Go online and use "military locator" or "veteran locator" websites to search for your subject's name. Focus your search on army and navy veterans, because most "black operators" are either current or former members of two military units: 1st Special Forces Operational Detachment--Delta (Delta Force) or the Naval Special Warfare Development Group (SEAL Team 6). Though their administrative records are stored in a restricted file during duty with those units, their prior service in other units is still on the record.
Put the name of the person in question into an Internet "people-search" site. These sites provide data from tax filings, change of address records and other databases that people fill out routinely using their actual names. Focus the search on two areas: Virginia Beach, Virginia, and Fayetteville, North Carolina. These are the bases for SEAL Team 6 and Delta Force respectively. Most of these operators are married with children, live somewhere off base--often in houses with mortgages, and many of them have spouses employed in the local community. They do not change their names when they join these units.
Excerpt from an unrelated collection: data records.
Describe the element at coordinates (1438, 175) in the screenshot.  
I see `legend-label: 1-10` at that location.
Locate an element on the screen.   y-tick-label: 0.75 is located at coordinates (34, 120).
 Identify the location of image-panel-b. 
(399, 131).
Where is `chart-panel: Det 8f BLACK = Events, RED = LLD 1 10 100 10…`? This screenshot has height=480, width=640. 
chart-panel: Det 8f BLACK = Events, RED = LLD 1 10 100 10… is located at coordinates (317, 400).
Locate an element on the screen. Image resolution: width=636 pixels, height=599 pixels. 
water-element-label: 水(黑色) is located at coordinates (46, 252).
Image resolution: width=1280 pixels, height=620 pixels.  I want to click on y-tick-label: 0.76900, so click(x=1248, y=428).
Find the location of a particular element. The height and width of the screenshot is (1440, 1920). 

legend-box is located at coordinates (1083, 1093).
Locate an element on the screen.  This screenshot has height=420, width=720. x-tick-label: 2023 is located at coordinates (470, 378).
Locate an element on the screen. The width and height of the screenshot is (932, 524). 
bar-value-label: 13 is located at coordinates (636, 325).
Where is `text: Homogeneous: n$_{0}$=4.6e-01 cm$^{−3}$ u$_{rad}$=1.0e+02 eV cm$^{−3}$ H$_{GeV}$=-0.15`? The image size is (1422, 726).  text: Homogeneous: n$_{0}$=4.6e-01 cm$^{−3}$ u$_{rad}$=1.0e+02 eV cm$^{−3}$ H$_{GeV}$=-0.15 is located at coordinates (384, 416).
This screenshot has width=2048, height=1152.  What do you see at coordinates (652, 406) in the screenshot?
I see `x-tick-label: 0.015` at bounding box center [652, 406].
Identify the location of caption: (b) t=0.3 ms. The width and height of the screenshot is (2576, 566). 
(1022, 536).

Locate the possible subject's home using the methods in step 2, and conduct discreet, static surveillance for several days, especially in the morning and early evening. If you never see the subject (these are all-male units), there is a good possibility he is either out of town or deployed abroad. This means you can turn your attention to another subject, or wait--checking in periodically with more discreet, static surveillance, to see if the subject has returned. If you do see the subject, and you recognize him, then your search is over.